What you are asked to do:
Using the mailing list reply about in_flow_delay, decide whether each statement agrees with it. Answer yes or no for each, and quote the words that settle it.
1. The sustained rate of incoming queue growth is bounded by the smtpd process limit divided by in_flow_delay.
2. Bursts of incoming messages cannot happen.
3. The person being quoted had in_flow_delay set to 10 seconds.

** BEGIN Source document **

On Wed, Oct 22, 2008 at 02:42:09PM -0400, Ofer Inbar wrote:

> What I expected to see, however, is that when in_flow_delay were
> trigerred, each smtpd process would not be taking in multiple messages
> per second.  Seeing that they were taking in multiple messages per
> second (per process ID) when I have in_flow_delay=10s is why I said
> "in_flow_delay is apparently not trigerring"

It takes in its share of the messages/sec that the queue manager can keep
up with, and then some more with each experiencing the in_flow_delay.
The (sustained) rate of incoming queue growth is bounded by the smtpd
process limit / in_flow_delay. Bursts are possible, because the in_flow
tokens are reset to the default_process_limit whenever the queue manager
completes an "incoming" queue scan.



> > As mentioned in the capitalized text above, the input flow rate
> > will be allowed to exceed the output flow rate.

** END Source document **
** BEGIN Data rows **

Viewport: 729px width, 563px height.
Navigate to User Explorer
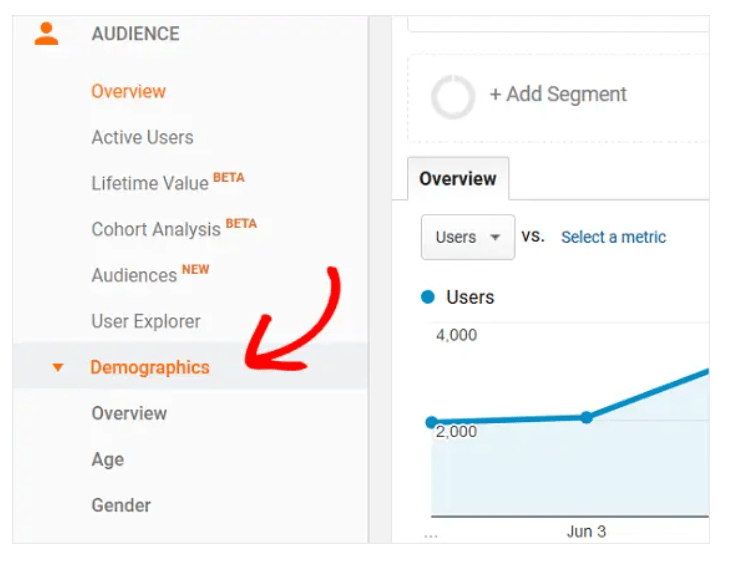pos(146,321)
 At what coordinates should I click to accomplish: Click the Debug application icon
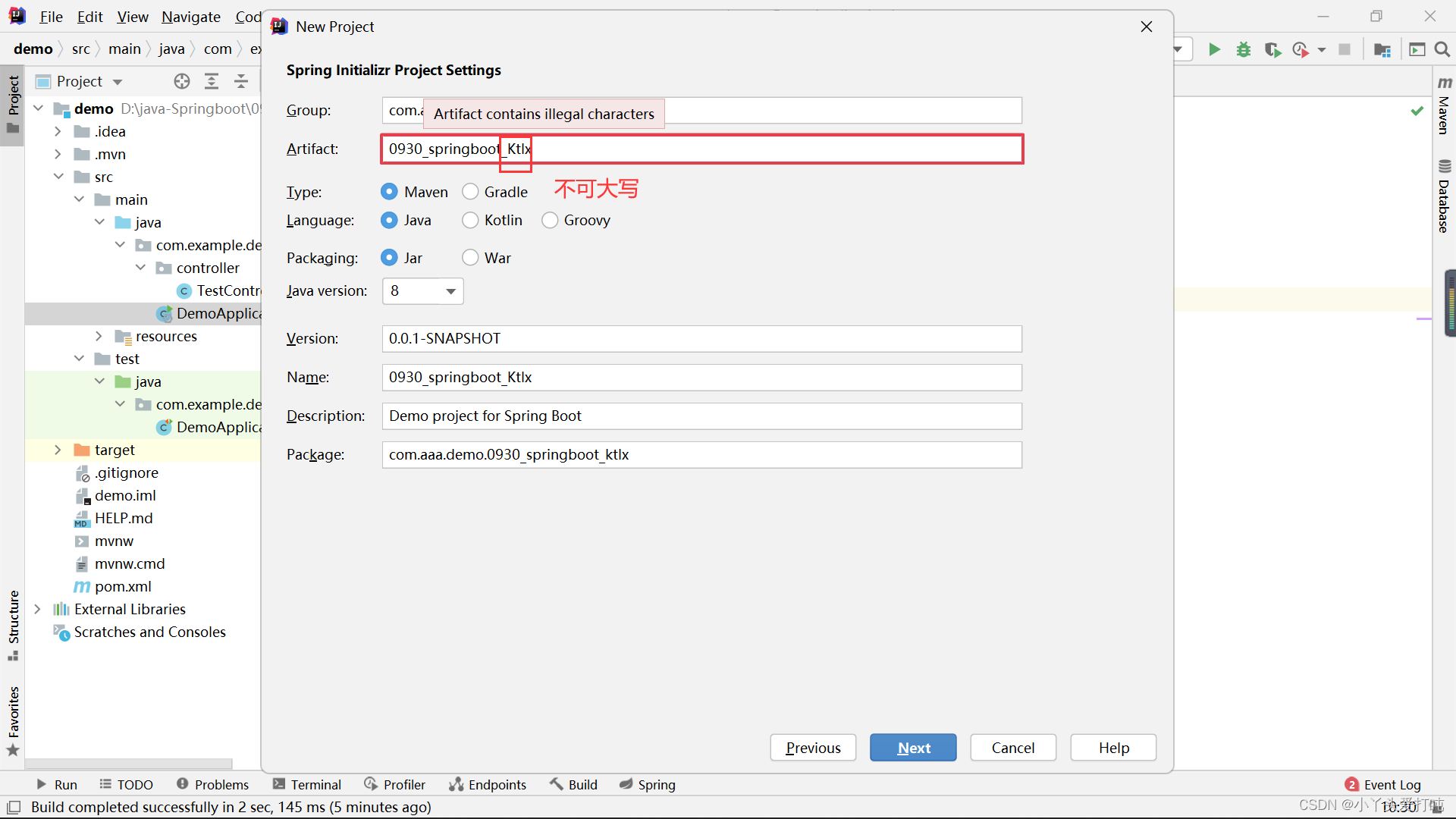(x=1242, y=48)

** END Data rows **

Output for this exercise:
1. Yes: "The (sustained) rate of incoming queue growth is bounded by the smtpd process limit / in_flow_delay."
2. No: "Bursts are possible, because the in_flow tokens are reset to the default_process_limit whenever the queue manager completes an "incoming" queue scan."
3. Yes: "when I have in_flow_delay=10s"